::: RAW RECORDS

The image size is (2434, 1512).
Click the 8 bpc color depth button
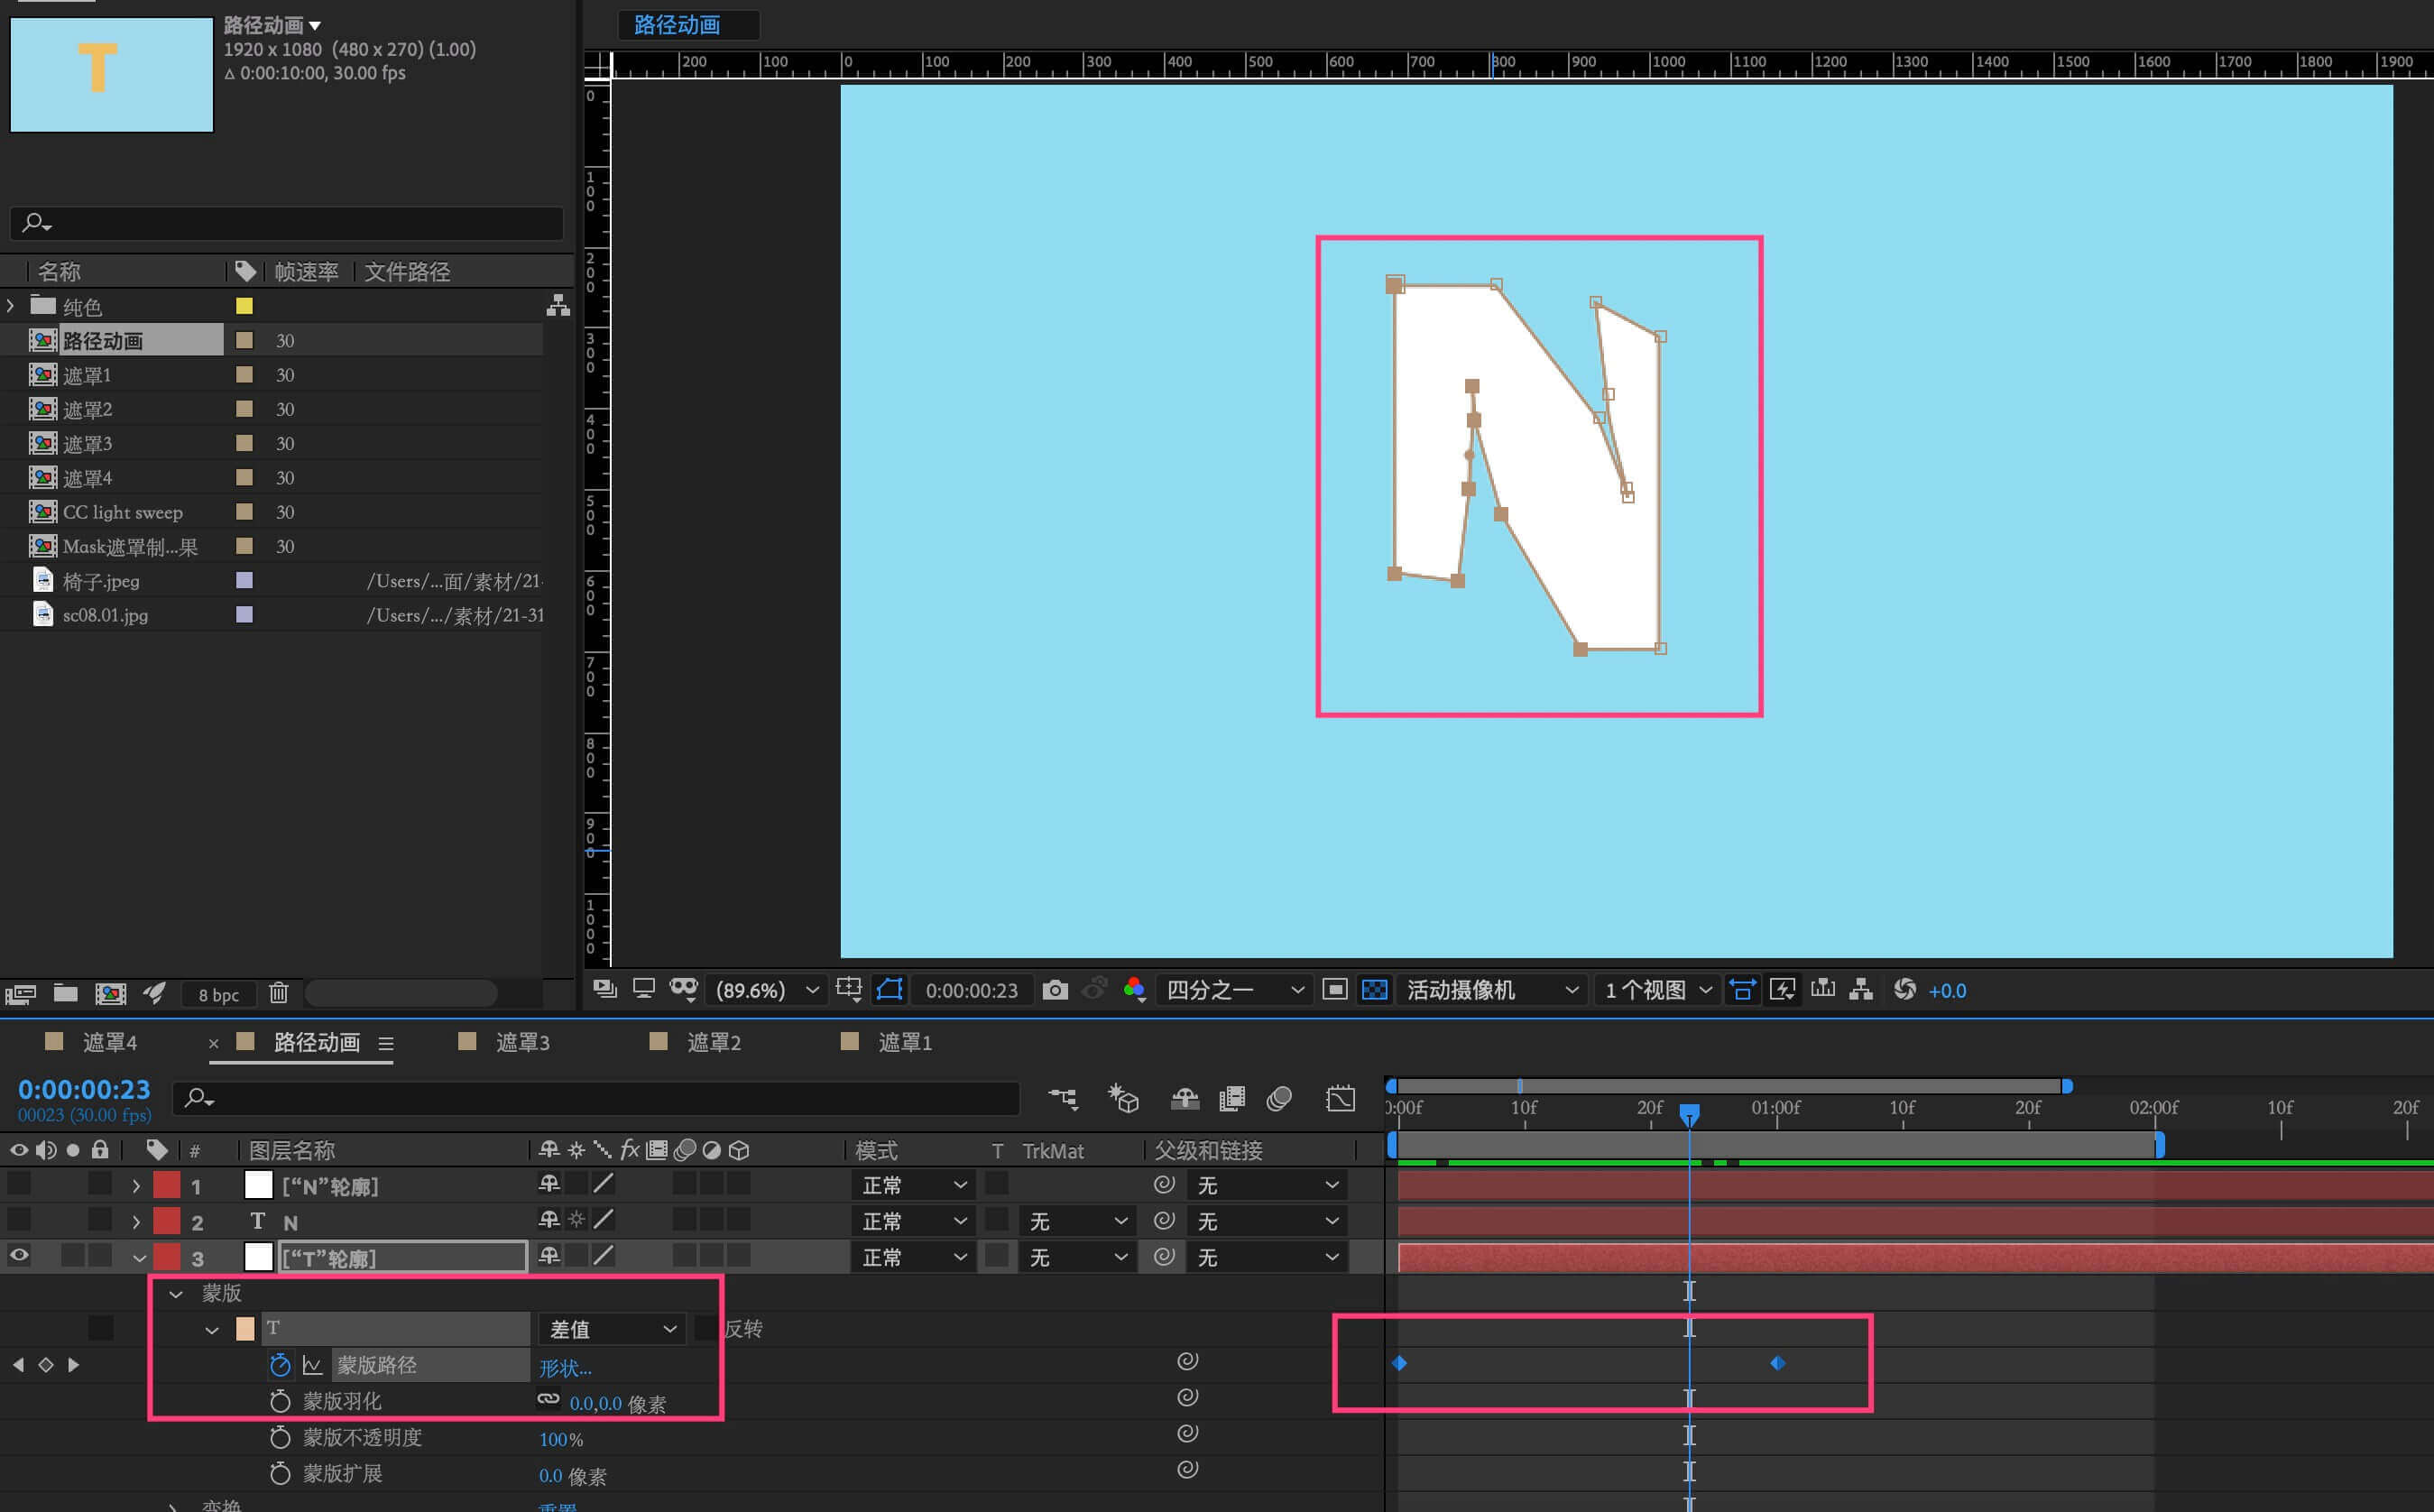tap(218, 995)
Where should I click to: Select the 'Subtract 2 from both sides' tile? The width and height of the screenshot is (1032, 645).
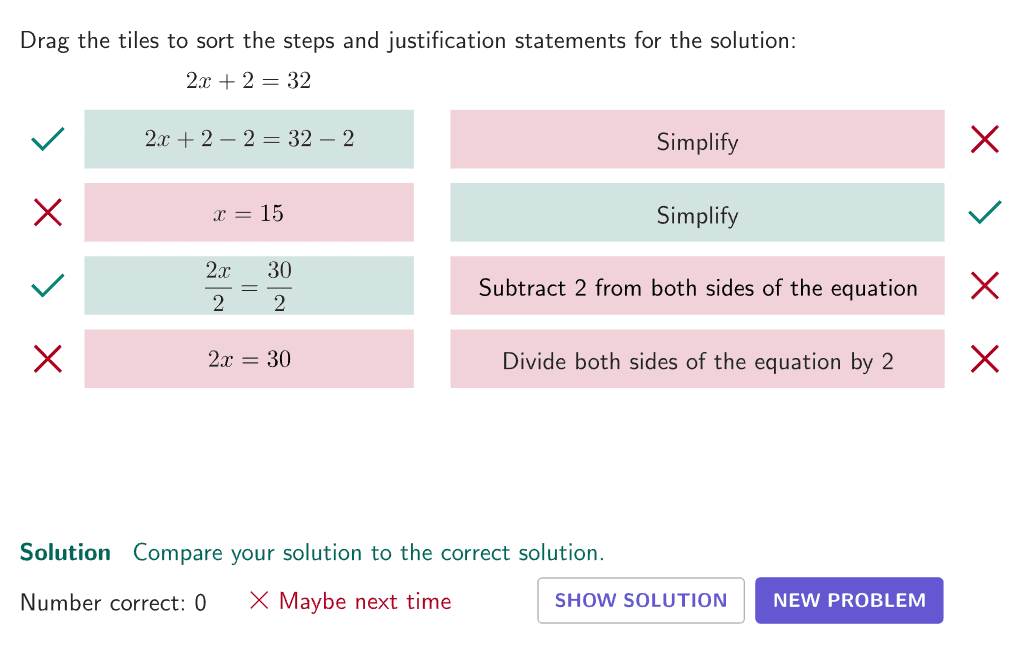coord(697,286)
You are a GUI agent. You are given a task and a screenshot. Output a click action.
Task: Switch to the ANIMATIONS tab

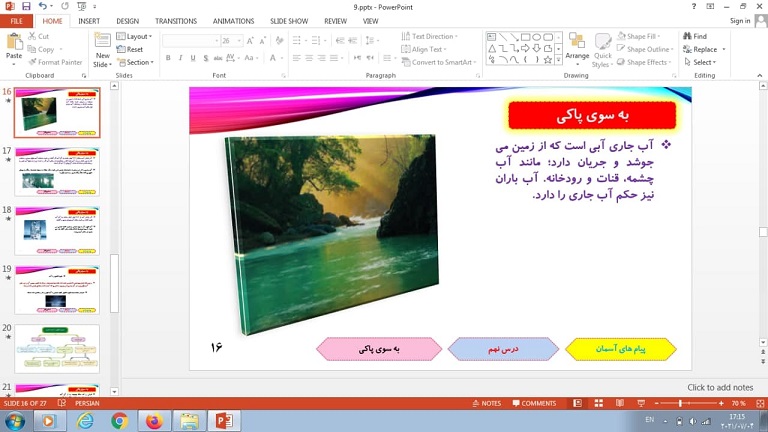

::::::

▸ **WHAT THE EXERCISE ASKS**
Please reproduce the text of all three items above word for word, leaving out the pictures.

▸ **THE SOLUTION**
The image size is (2434, 1512).
Click the 8 bpc color depth button
tap(218, 995)
Where should I click to: Select the 'Subtract 2 from both sides' tile? The width and height of the screenshot is (1032, 645).
coord(697,286)
You are a GUI agent. You are given a task and a screenshot. Output a click action.
Task: Switch to the ANIMATIONS tab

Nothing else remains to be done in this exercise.